Per i propri sudati risparmi, 2.781 miliardari sono oggi in apprensione. Come tanti altri, pensano che potrebbero svegliarsi domani comprendendo che le cose sono diverse da quello che appaiono. Lo stesso è accaduto a tanti atlantisti di ieri. Francesco Gironda fu grande amico del generale Inzerilli, con il quale aveva collaborato strettamente, in quanto esperto di guerra psicologica e portavoce di Gladio. Dopo avere studiato le interferenze avvenute in Italia e che lentamente sono state scoperte e analizzate, alla fine Francesco Gironda, come Paolo Inzerilli, aveva cambiato idea su un punto fondamentale: “Per anni ho creduto di combattere una guerra contro il comunismo e non mi rendevo conto di stare combattendo una guerra contro gli interessi dell’Italia”. Il più illustre studioso di questi temi, Giovanni Fasanella, ha raccontato e spiegato bene le ragioni di un tale singolare approdo. Molti atlantisti domani potrebbero arrivare alla conclusione che avevano creduto di dover partecipare ad una guerra contro la Russia; invece, sono stati trascinati in una guerra contro gli interessi europei. Una lunga guerra, condotta da un gruppo altamente ideologizzato e determinato, che travisa e tradisce i primordiali valori atlantici.

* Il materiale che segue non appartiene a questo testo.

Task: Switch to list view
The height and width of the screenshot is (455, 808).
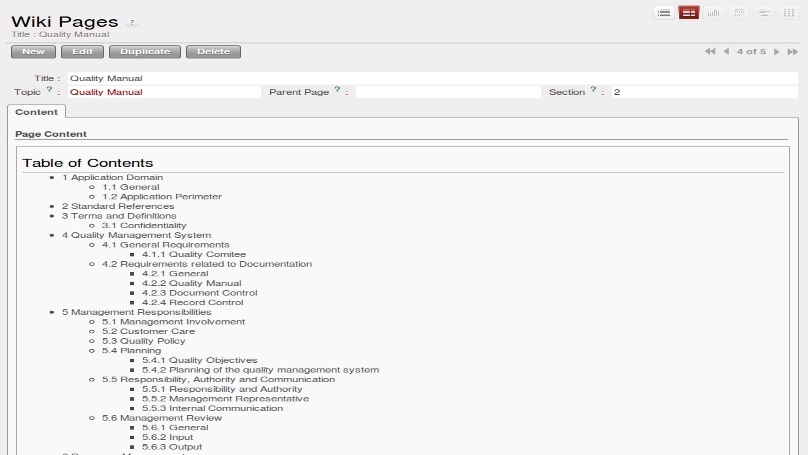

Piaccia o no, ci sono diversi atlantismi e diversi modi di interpretare la lotta per la libertà e la democrazia dei popoli
Ci sono in conclusione diversi atlantismi. Quello originario, del 1941, è trascurato, anche dal punto di vista memorialistico e monumentale, abbandonato a quattro sedie e due cartelloni tra sabbia e scogli, a Placentia Bay, lungo le coste di Terranova, a pochi chilometri da St. Johns, in Canada. C’è poi un altro atlantismo, diverso da quello del 1941, perché dominato da Five Eyes, l’alleanza di intelligence dell’anglosfera, che non ammette tra i soci neanche i francesi o i tedeschi. Ci sarà anche un terzo atlantismo, impegnato a fare i conti e a calcolare chi ha perso e chi ha vinto in questa ultima guerra “in” o, più precisamente, “contro” l’Europa.